Publications Repository - Helmholtz-Zentrum Dresden-Rossendorf

The development of room-temperature Si infrared photodetectors, whose range of detection lies on the traditional telecommunication wavelengths around 1300 nm and 1550 nm, is of paramount importance for optical communications, integrated photonics, sensing and medical imaging applications [1]. The typical peak photoresponse of conventional Si photodetectors is between 700 and 900 nm, which is primarily limited by the 1.12 eV-Si band gap. However, such intrinsic material limitation can be overcome by introducing transition metals or chalcogens into the Si band gap at concentrations far above those obtained at equilibrium conditions [1, 2]. This new class of hyperdoped materials with a donor impurity band has been postulated as a viable route to extend the Si photoresponse at the infrared spectral region [3].
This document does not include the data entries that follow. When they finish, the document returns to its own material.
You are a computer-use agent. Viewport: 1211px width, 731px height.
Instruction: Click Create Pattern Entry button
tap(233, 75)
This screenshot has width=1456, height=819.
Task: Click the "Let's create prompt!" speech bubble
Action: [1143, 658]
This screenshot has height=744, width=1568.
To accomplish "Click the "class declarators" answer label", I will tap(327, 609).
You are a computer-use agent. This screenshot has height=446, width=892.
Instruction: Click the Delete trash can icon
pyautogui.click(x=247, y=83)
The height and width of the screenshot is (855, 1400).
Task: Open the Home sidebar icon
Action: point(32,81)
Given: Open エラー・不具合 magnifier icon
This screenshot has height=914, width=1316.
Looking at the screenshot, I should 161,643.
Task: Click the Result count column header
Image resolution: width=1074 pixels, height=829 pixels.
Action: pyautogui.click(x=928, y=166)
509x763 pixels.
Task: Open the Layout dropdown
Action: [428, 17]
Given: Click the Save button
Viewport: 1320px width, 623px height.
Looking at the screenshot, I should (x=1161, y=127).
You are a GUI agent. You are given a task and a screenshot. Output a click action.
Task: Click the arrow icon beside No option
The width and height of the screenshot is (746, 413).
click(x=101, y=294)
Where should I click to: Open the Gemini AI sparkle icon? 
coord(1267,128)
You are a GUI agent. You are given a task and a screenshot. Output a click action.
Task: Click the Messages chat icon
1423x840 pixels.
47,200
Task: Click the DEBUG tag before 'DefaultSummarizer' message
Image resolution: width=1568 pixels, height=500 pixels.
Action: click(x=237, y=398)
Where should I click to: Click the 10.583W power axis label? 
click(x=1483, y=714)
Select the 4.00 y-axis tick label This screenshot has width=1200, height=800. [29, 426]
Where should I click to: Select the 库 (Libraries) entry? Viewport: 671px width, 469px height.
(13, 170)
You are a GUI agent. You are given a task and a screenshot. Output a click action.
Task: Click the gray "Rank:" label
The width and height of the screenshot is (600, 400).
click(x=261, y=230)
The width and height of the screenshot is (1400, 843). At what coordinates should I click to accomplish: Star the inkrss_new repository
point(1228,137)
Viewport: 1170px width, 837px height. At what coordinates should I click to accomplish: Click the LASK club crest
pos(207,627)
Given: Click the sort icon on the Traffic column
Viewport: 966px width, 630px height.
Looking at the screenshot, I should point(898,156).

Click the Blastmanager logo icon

In this work, we report on the significant room-temperature photoresponse and performance at the two primary telecommunication wavelengths as exhibited by hyperdoped Si p-n photodiodes fabricated by Se implantation followed by millisecond flash lamp annealing (FLA). The FLA approach in the millisecond range allows for a solid-phase epitaxy that has been reported to be superior to liquid-phase epitaxy induced during pulsed laser annealing [2]. The success of our devices is primarily based on the high quality of the developed n-type hyperdoped material, which is single-phase single crystal with high electrical activation, without surface segregation of Se atoms and with an optically flat surface.
[1] J. P. Mailoa, A. J. Akey, C. B. Simmons, D. Hutchinson, J. Mathews, J. T. Sullivan, D. Recht, M. T. Winkler, J. S. Williams, J. M. Warrender, P. D. Persans, M. J. Aziz, and T. Buonassisi, Nat. Commun. 5, 3011 (2014).
[2] S. Zhou, F. Liu, S. Prucnal, K. Gao, M. Khalid, C. Baehtz, M. Posselt, W. Skorupa, and M. Helm, Sci. Rep. 5, 8329 (2015).
[3] I. Umezu, J. M. Warrender, S. Charnvanichborikarn, A. Kohno, J. S. Williams, M. Tabbal, D. G. Papazoglou, X. C.Zhang, and M. J. Aziz, J. Appl. Phys. 113, 213501 (2013).